** Opening RECORD SET block **
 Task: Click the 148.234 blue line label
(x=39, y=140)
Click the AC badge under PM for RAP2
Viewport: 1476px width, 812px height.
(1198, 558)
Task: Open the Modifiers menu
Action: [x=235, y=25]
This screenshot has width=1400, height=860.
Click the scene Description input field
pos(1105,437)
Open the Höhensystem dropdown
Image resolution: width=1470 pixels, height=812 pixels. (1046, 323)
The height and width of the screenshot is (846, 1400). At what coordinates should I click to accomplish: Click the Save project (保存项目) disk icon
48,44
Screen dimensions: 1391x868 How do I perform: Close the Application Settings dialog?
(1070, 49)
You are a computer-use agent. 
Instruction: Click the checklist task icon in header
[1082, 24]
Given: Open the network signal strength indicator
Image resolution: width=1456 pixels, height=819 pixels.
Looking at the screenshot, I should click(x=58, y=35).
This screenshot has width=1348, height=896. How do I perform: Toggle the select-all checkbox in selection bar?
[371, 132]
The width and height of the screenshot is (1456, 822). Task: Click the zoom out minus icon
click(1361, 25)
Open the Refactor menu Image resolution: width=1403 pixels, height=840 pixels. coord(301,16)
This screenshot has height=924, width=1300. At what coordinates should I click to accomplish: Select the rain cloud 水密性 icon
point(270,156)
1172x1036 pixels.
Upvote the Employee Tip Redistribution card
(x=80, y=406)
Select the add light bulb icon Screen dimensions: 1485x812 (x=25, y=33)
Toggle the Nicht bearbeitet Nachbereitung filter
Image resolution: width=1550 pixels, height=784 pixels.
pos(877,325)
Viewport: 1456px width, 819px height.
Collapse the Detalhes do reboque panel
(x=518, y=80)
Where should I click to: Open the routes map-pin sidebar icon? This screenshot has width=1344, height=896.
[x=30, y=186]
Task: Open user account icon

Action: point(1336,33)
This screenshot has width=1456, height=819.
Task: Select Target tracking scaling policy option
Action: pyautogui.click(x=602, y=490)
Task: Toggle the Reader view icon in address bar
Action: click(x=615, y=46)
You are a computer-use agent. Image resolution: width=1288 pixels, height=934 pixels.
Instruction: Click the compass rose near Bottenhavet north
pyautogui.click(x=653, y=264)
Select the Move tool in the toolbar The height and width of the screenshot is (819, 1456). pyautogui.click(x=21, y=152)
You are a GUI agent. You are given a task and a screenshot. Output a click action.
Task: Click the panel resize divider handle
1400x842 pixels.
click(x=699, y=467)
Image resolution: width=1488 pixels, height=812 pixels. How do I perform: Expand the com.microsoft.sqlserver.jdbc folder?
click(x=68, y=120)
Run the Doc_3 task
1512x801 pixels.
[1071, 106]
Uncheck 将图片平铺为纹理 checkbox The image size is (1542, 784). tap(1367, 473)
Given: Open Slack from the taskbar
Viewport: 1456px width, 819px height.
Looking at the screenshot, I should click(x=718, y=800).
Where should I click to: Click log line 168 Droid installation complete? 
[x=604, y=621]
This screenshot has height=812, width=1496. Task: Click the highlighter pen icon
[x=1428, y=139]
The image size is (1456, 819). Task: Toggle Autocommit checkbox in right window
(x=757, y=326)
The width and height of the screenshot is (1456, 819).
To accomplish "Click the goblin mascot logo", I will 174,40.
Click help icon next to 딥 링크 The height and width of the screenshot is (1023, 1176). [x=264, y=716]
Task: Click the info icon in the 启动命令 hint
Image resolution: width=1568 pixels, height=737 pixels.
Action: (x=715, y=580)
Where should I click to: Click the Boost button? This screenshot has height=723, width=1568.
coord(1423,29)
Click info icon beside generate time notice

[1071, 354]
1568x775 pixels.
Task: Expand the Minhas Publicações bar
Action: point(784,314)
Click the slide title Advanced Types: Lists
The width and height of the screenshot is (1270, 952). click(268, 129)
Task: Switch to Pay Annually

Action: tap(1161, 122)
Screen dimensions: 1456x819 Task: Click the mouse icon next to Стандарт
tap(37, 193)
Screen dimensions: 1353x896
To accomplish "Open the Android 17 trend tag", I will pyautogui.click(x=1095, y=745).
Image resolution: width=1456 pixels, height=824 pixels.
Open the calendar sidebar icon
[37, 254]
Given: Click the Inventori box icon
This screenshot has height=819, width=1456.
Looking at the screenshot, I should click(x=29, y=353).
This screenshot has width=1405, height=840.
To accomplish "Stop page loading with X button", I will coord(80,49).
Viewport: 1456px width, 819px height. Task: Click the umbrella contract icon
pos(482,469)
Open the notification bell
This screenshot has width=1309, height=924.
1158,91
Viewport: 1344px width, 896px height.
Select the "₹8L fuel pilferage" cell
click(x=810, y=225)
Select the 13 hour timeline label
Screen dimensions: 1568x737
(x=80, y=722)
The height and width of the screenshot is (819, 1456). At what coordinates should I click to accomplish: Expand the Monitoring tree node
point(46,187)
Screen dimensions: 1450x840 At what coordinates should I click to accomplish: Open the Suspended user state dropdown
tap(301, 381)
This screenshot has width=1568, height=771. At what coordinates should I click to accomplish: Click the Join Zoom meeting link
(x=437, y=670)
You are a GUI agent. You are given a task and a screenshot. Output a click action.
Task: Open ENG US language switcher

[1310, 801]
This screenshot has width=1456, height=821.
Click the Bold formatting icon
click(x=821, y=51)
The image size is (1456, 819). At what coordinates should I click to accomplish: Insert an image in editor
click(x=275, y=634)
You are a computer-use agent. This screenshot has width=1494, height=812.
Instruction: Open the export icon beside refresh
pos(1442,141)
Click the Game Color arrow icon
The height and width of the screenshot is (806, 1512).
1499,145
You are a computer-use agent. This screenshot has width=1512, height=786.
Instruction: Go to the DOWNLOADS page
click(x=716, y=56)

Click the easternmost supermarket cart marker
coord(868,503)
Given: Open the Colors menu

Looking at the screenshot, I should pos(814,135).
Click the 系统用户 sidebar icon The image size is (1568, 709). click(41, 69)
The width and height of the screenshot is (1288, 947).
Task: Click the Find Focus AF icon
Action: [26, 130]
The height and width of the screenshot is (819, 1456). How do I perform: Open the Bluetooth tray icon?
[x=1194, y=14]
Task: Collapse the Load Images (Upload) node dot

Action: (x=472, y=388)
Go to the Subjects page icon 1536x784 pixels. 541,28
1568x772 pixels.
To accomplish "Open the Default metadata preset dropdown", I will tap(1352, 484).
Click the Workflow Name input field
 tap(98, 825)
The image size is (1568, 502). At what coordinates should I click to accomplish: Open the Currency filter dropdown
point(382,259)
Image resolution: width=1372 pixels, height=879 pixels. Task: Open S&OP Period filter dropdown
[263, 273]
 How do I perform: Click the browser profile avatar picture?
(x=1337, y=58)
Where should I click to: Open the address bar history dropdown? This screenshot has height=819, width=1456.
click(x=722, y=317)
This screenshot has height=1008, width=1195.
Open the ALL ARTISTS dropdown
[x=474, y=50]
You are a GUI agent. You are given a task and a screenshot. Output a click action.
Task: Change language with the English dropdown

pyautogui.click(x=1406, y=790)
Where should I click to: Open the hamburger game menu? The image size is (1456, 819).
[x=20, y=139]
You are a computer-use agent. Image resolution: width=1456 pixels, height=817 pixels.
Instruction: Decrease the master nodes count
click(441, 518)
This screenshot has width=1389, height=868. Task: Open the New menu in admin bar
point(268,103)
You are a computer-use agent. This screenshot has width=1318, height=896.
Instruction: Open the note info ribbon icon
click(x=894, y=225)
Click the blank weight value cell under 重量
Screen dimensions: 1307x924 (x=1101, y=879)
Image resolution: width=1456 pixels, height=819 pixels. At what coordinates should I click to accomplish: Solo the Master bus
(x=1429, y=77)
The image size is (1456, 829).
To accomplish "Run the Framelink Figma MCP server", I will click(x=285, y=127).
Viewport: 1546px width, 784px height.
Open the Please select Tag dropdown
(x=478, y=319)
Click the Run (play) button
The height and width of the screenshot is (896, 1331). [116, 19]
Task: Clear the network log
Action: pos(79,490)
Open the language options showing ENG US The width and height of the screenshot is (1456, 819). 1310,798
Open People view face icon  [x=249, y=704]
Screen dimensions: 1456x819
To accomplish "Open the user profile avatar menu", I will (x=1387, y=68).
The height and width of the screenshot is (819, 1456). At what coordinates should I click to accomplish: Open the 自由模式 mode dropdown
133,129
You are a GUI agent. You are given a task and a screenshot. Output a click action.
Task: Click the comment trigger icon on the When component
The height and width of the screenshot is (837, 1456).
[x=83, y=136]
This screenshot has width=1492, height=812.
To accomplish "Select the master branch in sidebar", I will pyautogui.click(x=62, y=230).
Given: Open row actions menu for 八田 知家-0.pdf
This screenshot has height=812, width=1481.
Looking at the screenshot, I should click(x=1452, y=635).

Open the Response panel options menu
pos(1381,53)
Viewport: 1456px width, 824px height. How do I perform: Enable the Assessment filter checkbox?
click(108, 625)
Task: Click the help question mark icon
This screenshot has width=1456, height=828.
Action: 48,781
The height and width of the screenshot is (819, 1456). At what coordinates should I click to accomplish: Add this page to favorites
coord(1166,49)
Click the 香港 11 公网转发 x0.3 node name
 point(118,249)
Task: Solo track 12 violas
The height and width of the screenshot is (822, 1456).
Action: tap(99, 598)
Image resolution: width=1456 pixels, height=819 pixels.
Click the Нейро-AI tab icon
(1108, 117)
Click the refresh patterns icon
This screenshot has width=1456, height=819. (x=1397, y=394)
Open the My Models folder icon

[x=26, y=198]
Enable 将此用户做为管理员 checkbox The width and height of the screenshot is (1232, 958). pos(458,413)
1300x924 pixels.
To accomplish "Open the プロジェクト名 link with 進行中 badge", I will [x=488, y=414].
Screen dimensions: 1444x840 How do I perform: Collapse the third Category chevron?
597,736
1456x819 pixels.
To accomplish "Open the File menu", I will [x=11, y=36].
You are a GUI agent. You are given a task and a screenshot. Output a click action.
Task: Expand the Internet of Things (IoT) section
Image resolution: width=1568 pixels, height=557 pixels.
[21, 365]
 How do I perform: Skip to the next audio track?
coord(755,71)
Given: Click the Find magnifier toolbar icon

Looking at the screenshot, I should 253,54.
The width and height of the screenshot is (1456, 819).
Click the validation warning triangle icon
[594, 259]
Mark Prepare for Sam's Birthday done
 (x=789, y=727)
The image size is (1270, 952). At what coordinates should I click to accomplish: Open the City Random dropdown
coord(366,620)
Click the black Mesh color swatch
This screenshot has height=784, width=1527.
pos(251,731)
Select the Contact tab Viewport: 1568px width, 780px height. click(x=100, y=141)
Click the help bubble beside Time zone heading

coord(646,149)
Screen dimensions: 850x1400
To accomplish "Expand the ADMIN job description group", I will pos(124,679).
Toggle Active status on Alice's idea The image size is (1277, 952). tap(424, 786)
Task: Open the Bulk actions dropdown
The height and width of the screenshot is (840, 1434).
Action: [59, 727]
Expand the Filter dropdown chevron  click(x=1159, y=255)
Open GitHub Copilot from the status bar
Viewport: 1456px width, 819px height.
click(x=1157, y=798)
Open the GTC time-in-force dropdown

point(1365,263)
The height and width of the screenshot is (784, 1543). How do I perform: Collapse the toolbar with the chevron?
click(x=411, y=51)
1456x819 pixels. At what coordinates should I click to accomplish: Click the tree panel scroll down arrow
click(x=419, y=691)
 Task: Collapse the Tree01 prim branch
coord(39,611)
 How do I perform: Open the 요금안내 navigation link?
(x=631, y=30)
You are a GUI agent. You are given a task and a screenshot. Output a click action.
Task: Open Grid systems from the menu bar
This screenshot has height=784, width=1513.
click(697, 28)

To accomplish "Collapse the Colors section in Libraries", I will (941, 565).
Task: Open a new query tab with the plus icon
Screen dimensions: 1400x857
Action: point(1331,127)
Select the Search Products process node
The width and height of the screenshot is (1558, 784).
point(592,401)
** Closing RECORD SET block **
▶ **ACTIVITY**: Only the lines above from the line with "Click the slide title Advanced Types: Lists" to the line with "Given: Click the Inventori box icon", those two lines included, should be reproduced exactly.

▶ **SOLUTION TO THIS PROBLEM**:
Click the slide title Advanced Types: Lists
The width and height of the screenshot is (1270, 952). click(268, 129)
Task: Switch to Pay Annually

Action: tap(1161, 122)
Screen dimensions: 1456x819 Task: Click the mouse icon next to Стандарт
tap(37, 193)
Screen dimensions: 1353x896
To accomplish "Open the Android 17 trend tag", I will pyautogui.click(x=1095, y=745).
Image resolution: width=1456 pixels, height=824 pixels.
Open the calendar sidebar icon
[37, 254]
Given: Click the Inventori box icon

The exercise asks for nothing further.